>>>>>

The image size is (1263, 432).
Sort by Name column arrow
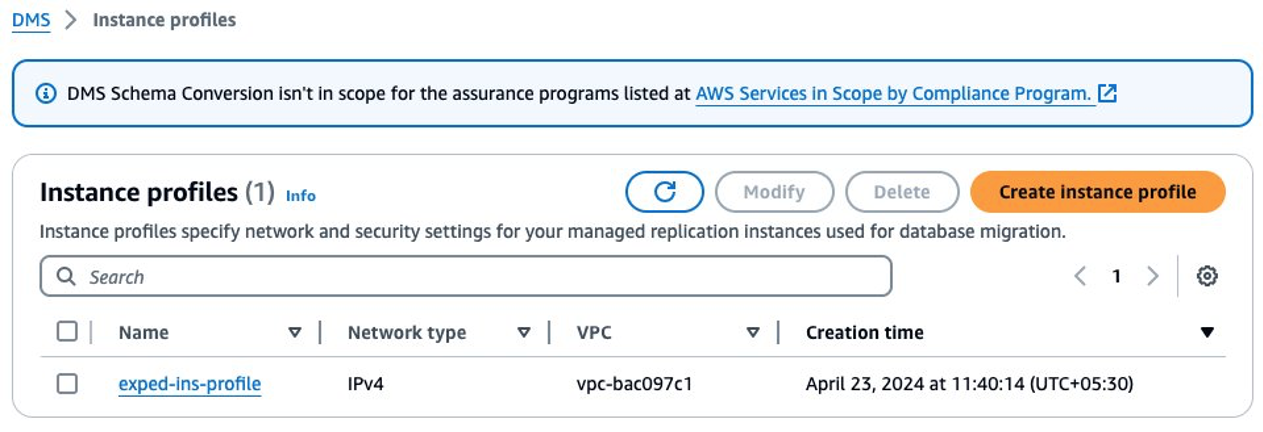pyautogui.click(x=295, y=333)
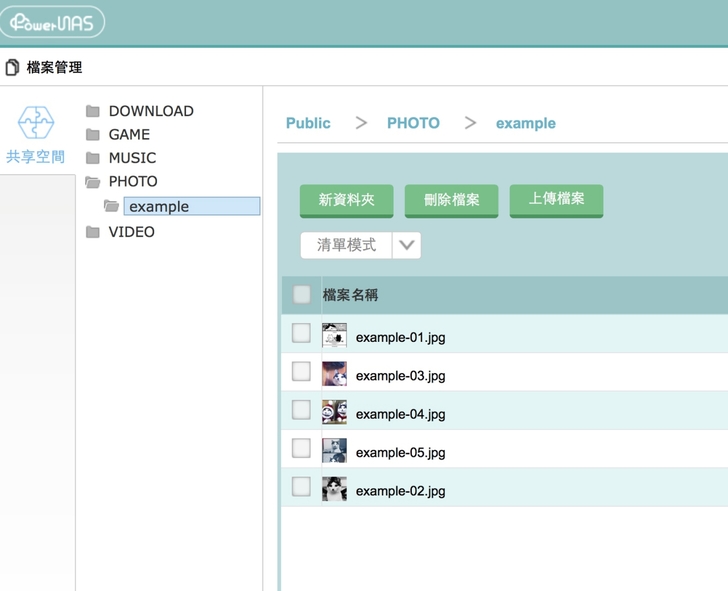
Task: Click the DOWNLOAD folder icon
Action: [93, 111]
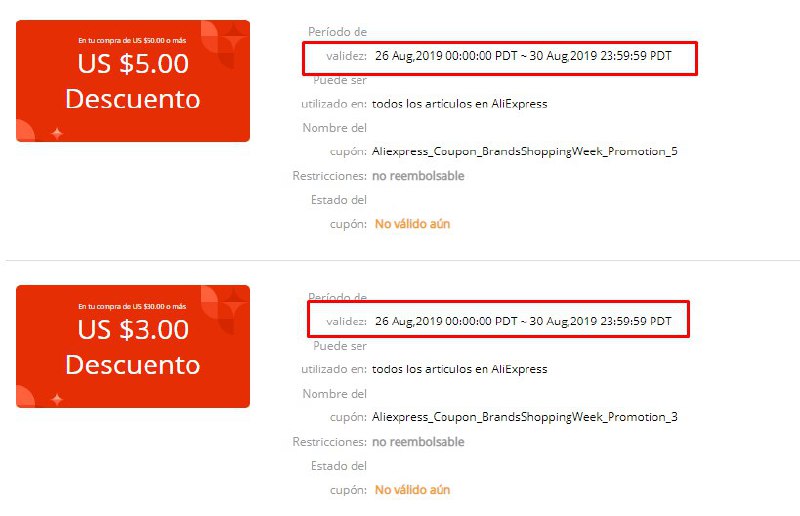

<<<<<

* [What is being asked]: Set down the lines of the records above exactly, apart from the pictures.

* [Output below]:
The image size is (1263, 432).
Sort by Name column arrow
pyautogui.click(x=295, y=333)
Task: Click the DOWNLOAD folder icon
Action: [93, 111]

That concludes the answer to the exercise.